— THE PROBLEM —
Copy the following lines word for word, leaving out the pictures.

▼

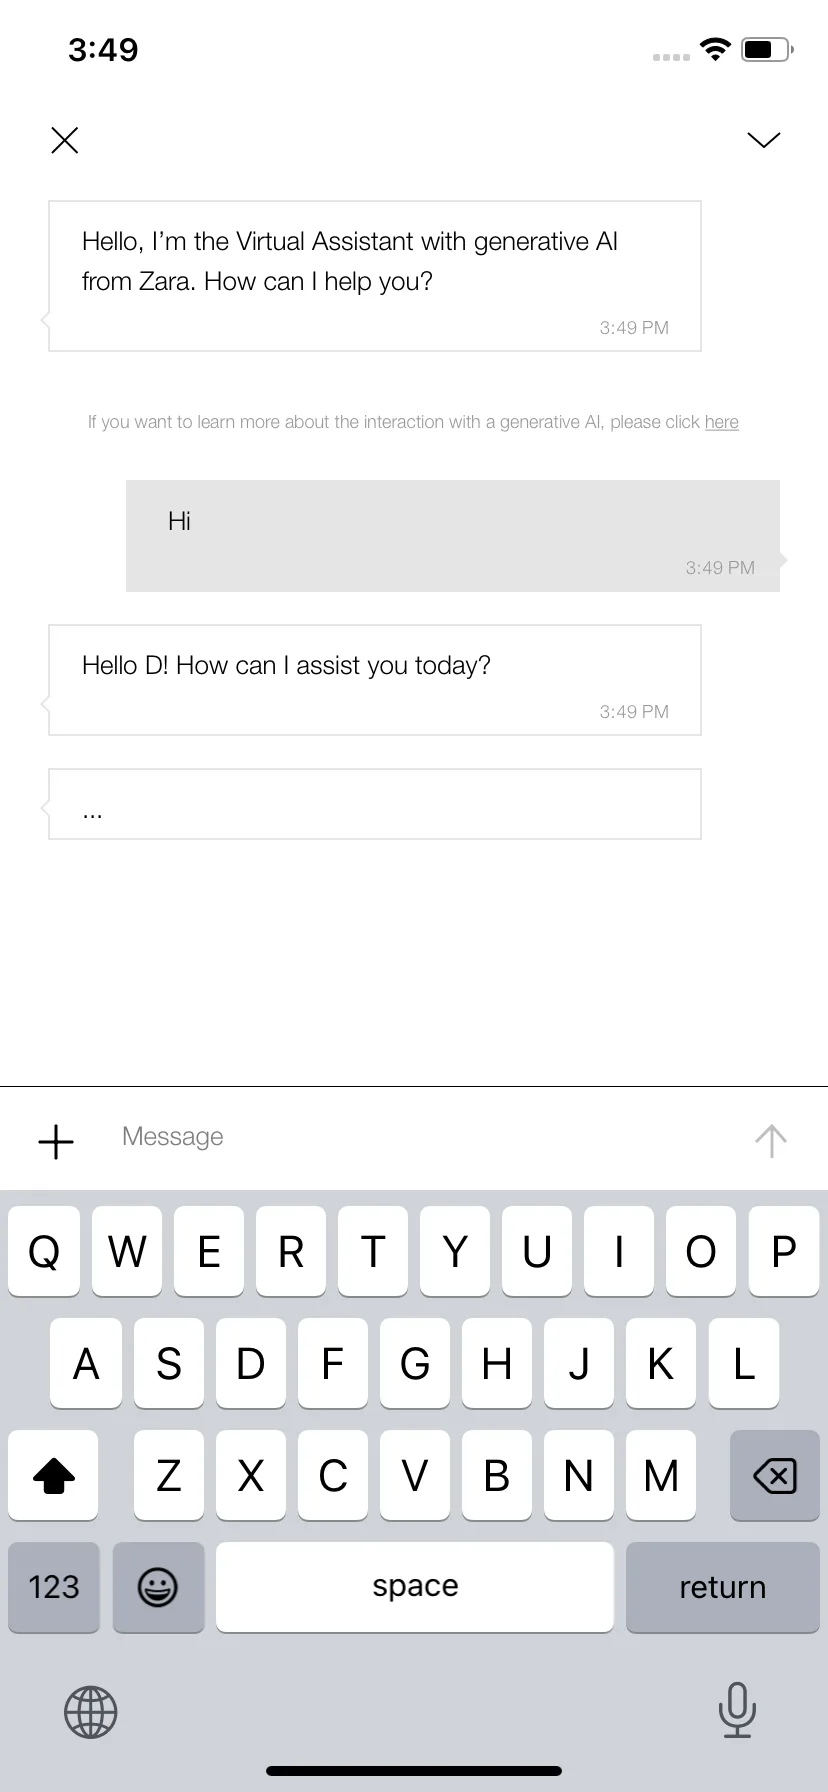This screenshot has height=1792, width=828.
Task: Tap the H key on keyboard
Action: [x=497, y=1363]
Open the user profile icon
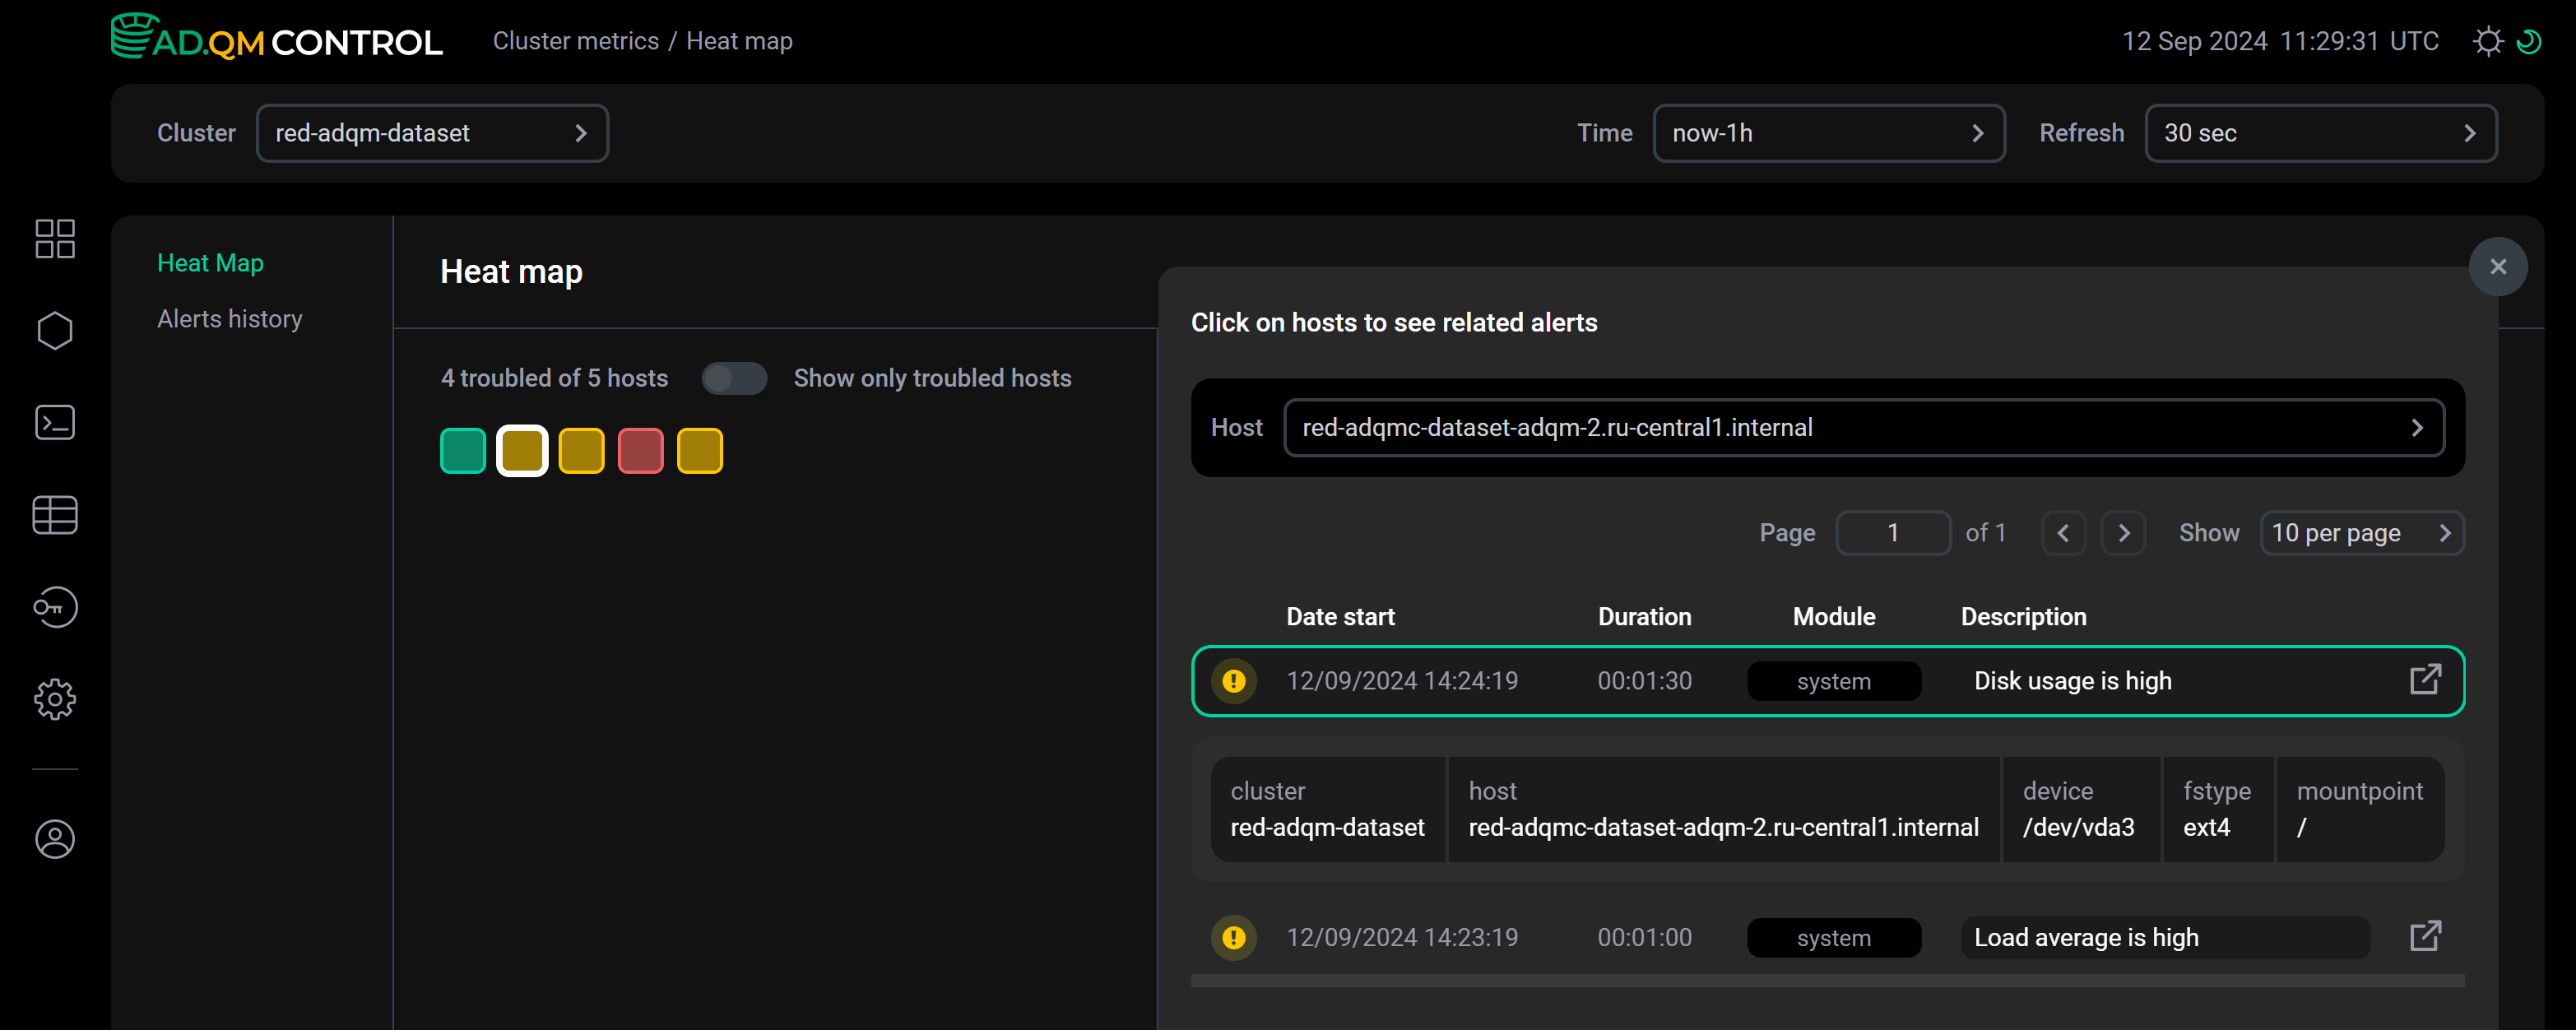Image resolution: width=2576 pixels, height=1030 pixels. pos(55,839)
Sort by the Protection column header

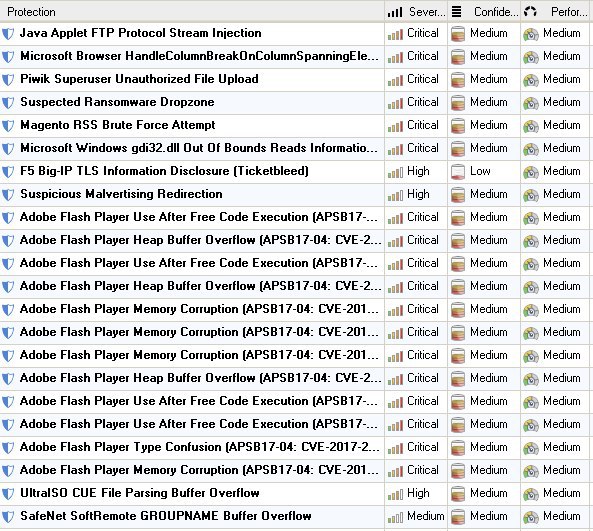(192, 12)
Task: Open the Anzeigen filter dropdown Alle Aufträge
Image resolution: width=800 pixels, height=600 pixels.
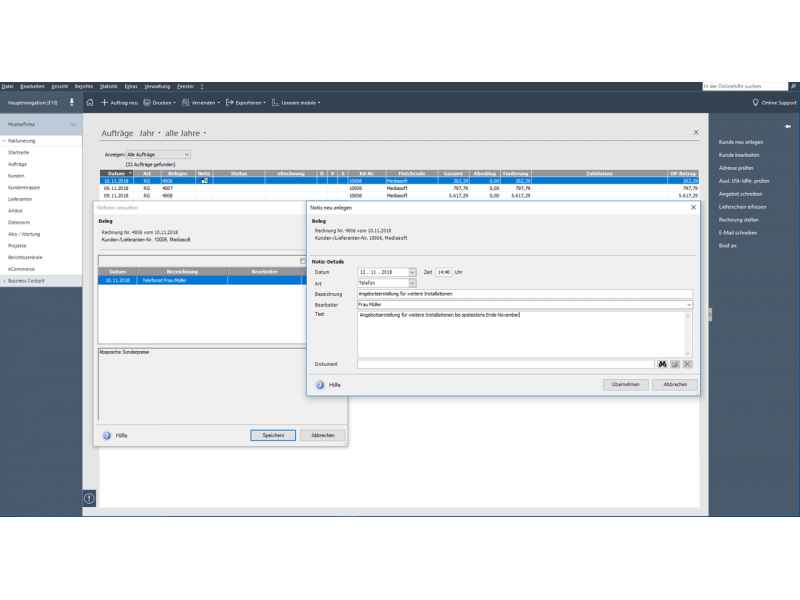Action: click(x=186, y=155)
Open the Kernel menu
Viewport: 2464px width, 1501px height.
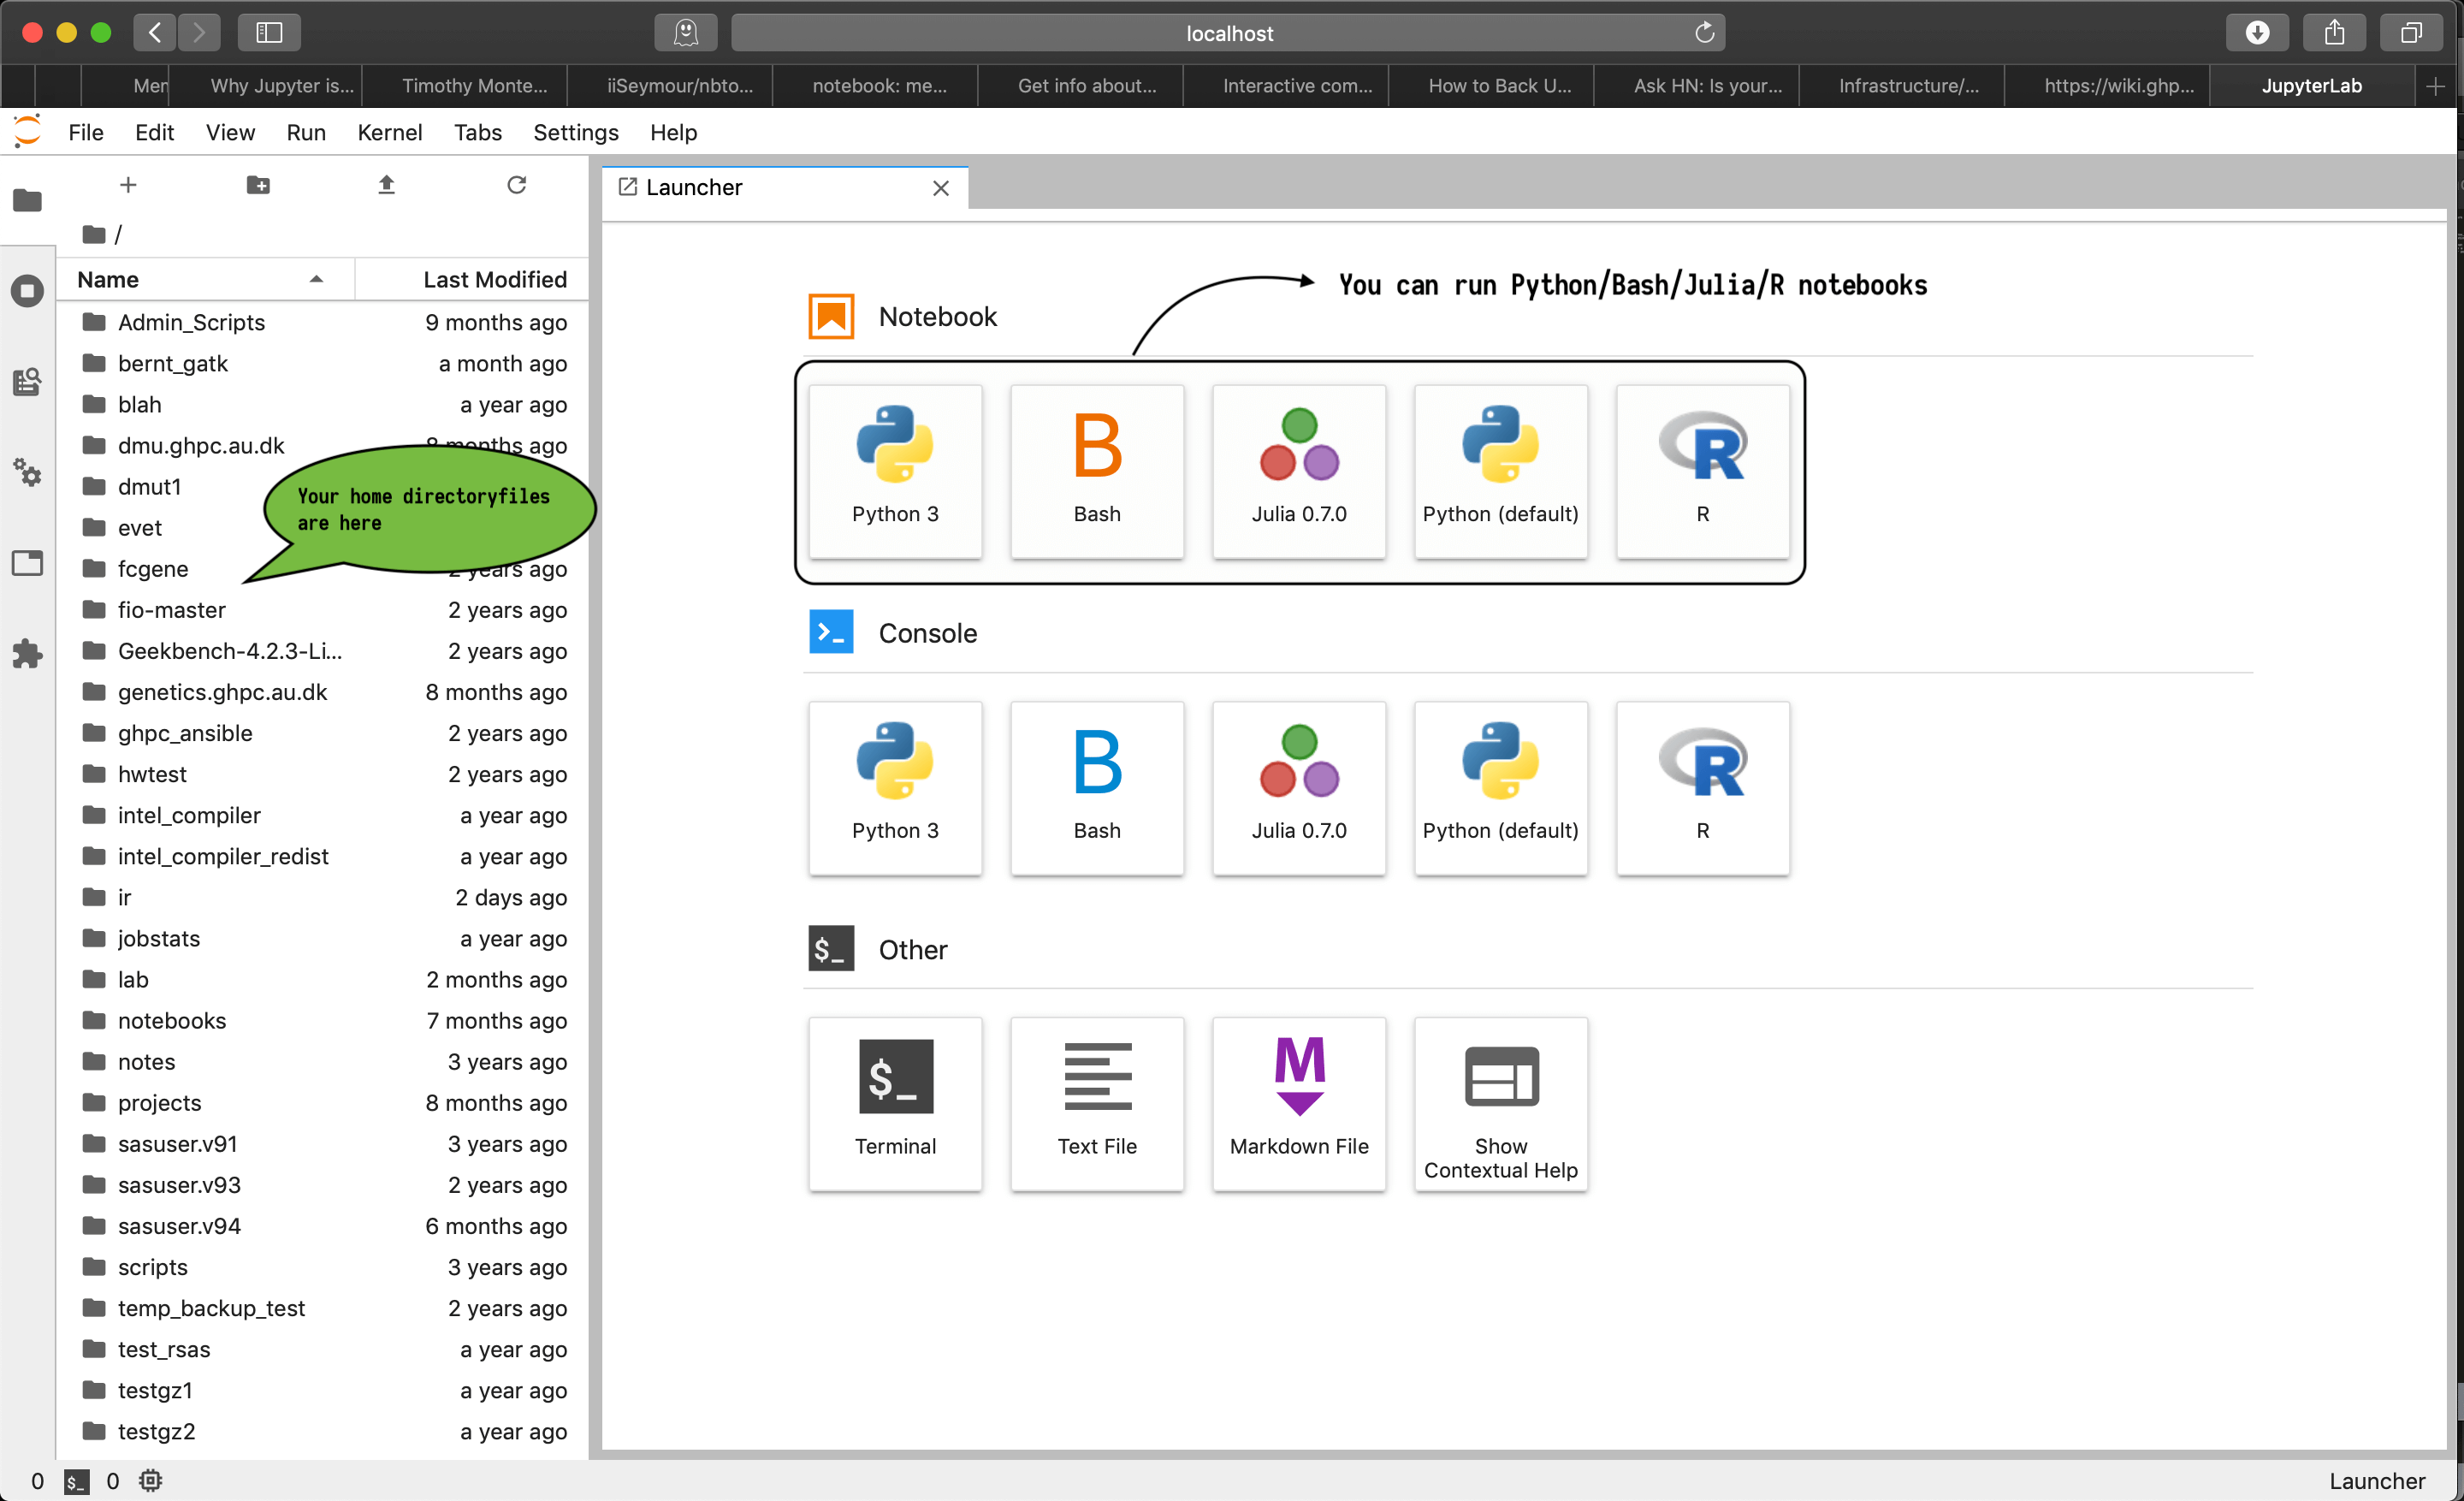pyautogui.click(x=389, y=132)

▲

— OUTPUT FOR THIS TASK —
This screenshot has height=1792, width=828.
Task: Tap the H key on keyboard
Action: [x=497, y=1363]
Open the user profile icon
Image resolution: width=2576 pixels, height=1030 pixels. pos(55,839)
Sort by the Protection column header

(192, 12)
Task: Open the Anzeigen filter dropdown Alle Aufträge
Image resolution: width=800 pixels, height=600 pixels.
Action: click(x=186, y=155)
Open the Kernel menu
Viewport: 2464px width, 1501px height.
pyautogui.click(x=389, y=132)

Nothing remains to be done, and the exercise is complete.